Utah congressman pulls federal land transfer bill, but fight to keep federal lands public continuesSo-called “message bill” offered 5 times before had real potential consequences in 10 Western states
| The Denver Post
PUBLISHED: February 2, 2017 at 12:38 pm | UPDATED: February 3, 2017 at 11:42 am
A little more than week after Utah Congressman Jason Chaffetz introduced a bill calling for the disposal of 3.3 million acres of federal land in 10 Western states, the fifth-term Republican announced late Wednesday on Instagram he was withdrawing H.R. 621.
“I’m a proud gun owner, hunter and love our public lands,” he wrote below a photo of himself in camouflage hunting gear, holding his hound. “Groups I support and care about fear it sends the wrong message. I hear you and HR621 dies tomorrow #keepitpublic.”

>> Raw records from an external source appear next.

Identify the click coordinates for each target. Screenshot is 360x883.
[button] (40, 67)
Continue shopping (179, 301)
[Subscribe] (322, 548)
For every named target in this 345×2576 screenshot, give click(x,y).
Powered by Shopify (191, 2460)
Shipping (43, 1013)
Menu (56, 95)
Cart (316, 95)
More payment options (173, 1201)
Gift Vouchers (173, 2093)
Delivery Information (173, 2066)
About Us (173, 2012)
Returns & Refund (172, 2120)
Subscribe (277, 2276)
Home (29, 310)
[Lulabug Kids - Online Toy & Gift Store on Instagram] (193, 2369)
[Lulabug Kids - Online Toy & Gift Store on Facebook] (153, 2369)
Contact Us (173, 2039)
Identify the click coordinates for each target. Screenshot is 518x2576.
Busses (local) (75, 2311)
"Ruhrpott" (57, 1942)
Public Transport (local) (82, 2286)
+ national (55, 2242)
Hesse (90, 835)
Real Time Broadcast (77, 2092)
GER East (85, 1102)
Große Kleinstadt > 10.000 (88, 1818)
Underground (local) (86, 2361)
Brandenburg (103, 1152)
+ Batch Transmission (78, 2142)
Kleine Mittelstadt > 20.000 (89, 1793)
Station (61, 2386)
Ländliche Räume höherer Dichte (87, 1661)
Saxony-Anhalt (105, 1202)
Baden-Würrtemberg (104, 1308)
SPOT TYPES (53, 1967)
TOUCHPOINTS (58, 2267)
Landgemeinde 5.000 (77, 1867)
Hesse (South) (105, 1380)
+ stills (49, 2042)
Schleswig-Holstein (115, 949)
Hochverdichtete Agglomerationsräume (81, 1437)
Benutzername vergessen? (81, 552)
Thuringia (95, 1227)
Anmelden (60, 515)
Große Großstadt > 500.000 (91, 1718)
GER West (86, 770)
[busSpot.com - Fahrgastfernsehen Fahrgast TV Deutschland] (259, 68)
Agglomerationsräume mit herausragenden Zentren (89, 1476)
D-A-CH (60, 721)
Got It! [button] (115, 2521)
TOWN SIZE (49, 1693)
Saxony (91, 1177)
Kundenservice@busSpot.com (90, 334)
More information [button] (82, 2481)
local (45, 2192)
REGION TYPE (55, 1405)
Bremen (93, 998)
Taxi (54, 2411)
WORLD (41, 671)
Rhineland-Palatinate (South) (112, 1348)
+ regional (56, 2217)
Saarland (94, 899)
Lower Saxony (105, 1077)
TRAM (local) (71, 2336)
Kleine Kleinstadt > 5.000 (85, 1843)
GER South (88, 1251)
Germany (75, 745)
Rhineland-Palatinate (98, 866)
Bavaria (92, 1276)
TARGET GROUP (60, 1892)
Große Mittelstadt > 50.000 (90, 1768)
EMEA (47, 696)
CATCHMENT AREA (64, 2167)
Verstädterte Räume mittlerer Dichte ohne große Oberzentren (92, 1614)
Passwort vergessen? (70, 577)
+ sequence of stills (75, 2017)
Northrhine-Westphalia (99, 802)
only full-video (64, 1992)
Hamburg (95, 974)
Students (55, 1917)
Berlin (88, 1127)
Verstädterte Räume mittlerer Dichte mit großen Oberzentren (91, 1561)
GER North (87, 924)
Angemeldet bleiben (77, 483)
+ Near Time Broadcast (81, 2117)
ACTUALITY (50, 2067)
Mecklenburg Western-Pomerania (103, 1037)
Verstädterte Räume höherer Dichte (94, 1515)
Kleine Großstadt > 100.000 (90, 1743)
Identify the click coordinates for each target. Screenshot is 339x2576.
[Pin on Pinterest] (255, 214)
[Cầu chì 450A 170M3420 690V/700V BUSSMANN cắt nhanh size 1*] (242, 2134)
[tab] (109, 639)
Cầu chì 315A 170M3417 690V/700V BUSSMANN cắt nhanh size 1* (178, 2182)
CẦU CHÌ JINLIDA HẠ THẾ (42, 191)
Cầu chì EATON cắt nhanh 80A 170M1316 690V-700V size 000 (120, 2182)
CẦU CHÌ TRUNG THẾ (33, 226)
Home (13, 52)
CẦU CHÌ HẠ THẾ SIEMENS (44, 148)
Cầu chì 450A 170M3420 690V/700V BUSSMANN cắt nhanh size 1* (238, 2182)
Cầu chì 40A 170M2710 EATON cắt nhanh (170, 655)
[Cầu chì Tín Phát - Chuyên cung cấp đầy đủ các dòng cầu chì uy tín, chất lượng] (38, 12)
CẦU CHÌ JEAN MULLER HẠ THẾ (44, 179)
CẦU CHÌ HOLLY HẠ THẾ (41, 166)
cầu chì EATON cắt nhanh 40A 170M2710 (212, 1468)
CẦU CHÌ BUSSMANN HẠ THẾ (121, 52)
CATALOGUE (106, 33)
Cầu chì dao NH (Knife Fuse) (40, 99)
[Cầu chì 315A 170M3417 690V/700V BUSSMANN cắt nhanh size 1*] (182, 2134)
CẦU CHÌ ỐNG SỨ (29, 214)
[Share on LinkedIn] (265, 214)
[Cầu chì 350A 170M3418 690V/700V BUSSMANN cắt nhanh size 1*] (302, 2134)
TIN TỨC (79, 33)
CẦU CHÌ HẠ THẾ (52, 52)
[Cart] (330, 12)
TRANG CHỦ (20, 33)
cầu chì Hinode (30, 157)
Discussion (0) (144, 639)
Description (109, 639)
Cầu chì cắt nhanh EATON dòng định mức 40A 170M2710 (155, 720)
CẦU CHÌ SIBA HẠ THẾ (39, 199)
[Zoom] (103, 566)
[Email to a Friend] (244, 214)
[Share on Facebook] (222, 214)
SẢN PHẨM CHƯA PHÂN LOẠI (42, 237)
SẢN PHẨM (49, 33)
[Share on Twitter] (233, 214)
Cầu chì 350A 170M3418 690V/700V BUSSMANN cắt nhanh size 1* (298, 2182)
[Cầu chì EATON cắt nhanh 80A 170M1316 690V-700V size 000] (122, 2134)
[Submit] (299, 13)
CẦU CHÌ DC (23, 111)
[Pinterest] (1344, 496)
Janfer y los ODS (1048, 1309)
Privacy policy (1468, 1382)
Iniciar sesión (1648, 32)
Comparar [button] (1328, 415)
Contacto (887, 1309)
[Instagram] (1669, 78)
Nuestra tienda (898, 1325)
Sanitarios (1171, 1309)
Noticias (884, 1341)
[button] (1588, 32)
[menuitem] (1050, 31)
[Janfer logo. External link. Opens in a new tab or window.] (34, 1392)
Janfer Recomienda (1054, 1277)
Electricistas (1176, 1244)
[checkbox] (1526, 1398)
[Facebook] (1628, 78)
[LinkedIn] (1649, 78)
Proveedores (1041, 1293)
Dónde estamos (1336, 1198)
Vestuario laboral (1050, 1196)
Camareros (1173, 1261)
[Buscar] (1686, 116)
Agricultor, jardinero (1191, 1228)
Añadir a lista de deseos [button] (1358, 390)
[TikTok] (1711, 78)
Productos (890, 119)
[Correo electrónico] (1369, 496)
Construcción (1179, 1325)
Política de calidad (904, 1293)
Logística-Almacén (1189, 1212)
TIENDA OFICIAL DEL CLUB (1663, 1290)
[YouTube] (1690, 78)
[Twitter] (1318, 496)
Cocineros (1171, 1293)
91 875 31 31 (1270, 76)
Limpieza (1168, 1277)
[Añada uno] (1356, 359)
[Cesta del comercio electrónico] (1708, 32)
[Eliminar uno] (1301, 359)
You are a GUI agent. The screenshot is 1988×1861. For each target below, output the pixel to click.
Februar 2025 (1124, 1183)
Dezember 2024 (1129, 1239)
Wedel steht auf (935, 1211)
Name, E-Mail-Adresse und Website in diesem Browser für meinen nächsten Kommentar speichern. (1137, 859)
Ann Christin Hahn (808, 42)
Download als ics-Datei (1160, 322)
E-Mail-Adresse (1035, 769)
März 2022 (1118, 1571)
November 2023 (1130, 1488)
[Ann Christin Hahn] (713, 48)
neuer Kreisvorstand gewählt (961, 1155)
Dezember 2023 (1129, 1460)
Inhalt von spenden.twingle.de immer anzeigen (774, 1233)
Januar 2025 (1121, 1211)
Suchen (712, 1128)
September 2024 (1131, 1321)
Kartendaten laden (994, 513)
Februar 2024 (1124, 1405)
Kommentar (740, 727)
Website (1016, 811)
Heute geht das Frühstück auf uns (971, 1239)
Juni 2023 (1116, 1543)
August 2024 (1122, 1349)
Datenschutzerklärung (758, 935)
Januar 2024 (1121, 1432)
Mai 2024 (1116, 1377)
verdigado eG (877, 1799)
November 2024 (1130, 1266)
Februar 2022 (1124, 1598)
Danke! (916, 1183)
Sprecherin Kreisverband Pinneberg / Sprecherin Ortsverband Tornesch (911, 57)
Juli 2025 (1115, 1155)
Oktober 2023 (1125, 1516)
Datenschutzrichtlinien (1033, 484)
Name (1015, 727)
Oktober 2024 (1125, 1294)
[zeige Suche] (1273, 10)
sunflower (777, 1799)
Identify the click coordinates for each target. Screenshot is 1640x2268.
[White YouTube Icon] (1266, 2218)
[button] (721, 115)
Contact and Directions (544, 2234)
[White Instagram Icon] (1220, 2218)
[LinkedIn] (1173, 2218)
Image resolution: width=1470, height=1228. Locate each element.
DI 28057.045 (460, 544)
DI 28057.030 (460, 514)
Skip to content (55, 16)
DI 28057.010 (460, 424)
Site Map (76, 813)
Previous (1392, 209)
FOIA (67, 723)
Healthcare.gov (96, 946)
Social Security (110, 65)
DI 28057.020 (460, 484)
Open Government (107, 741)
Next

Chaffetz has introduced the federal land disposal bill five times in his career. Under the Obama Administration, it was largely considered a message bill, an unlikely proposal that coddled core constituents.
But with the uncertainty surrounding the Trump Administration’s position on public lands and the Republican Party platform supporting the conveyance of some federal lands, this year the bill seemed more consequential. Especially after the House of Representatives last month passed a rule change that made it easier to transfer public lands by designating federal land sales as “budget neutral” and eliminating rules that prevented the undervaluing of public lands.
Last week 20 outdoor industry groups — including the influential Outdoor Industry Alliance, the National Wildlife Federation and Backcountry Hunters & Anglers — sent a letter to the 115th Congress blasting the rule change, saying the public lands “shape our national identity” and “are critical to the future of hunting, fishing and wildlife and the sustained economic health of communities bordering these lands.”
The Outdoor Industry Association in Boulder shows the outdoor recreation economy, which leans heavily on accessing public lands, delivers a $646 billion economic impact to the U.S. and employs 6.1 million Americans. Colorado Gov. John Hickenlooper last week told The Denver Post that Colorado should elevate its protection of public lands as an enticement for the Utah-based $45 million Outdoor Retailer summer and winter trade shows, where outdoor industry leaders are growing increasingly frustrated with public lands proposals like Chaffetz’s.
Earlier this week, hundreds of protesters rallied at statehouses in New Mexico and Montana rejecting efforts to transfer the ownership of federal lands.
“I think we are seeing, across all sorts of issues, a grassroots energy really pushing elected officials to stand with their constituents. Public lands allies and sportsmen across the West are fired up about this stuff. This is sort of a red line for them,” said Greg Zimmerman, the deputy director of the Center for Western Priorities. “Outdoor businesses and the outdoor recreation community is recognizing they are big industry and very important to these rural Western economies and we are seeing this Congress really kowtow to oil and gas and coal industries. They’re saying ‘Hey we are the future of the West and our voices need to be heard’ and I like to think Congressman Chaffetz is acknowledging that fact with this decision.”
While Rep. Chaffetz’s withdrawal is certainly a win for land advocates, conservationists, sportsmen and outdoor industry leaders, it’s one victorious skirmish in a growing battle. Chaffetz did not withdraw his H.R. 622 bill, which he first introduced last year, that would transfer law enforcement on Bureau of Land Management and Forest Service land to local sheriff’s deputies. Legislation in Wyoming could pave the way for the transfer of as much as 25 million acres of federal lands to state control. The threat of reversing the Obama Administration’s creation of 29 national monuments under the Antiquities Act of 1906, including Colorado’s Chimney Rock and Browns Canyon, still lingers. Congress is making moves to reverse the Bureau of Land Management’s revised land-use planning rule, a signature Obama Administration project finalized in December 2016 known as Planning 2.0.
Wyoming Congresswoman Liz Cheney this week proposed a bill to repeal Planning 2.0, saying in a statement that the new planning rule “represents a federal power grab that ignores expert knowledge and undermines the ability of state and local governments to effectively manage resources and land use inside their own districts.”
The fight to keep federal lands federal is one that will last years.
“While this is certainly heartening that Congressman Chaffetz heard people and responded, we are going to continue to make a heck of a lot of noise. This is an uphill battle and it’s one being fought on several fronts,” National Wildlife Federation spokeswoman Judith Kohler said. “Even though we keep saying the same things over and over again, we are going to have to keep it up.”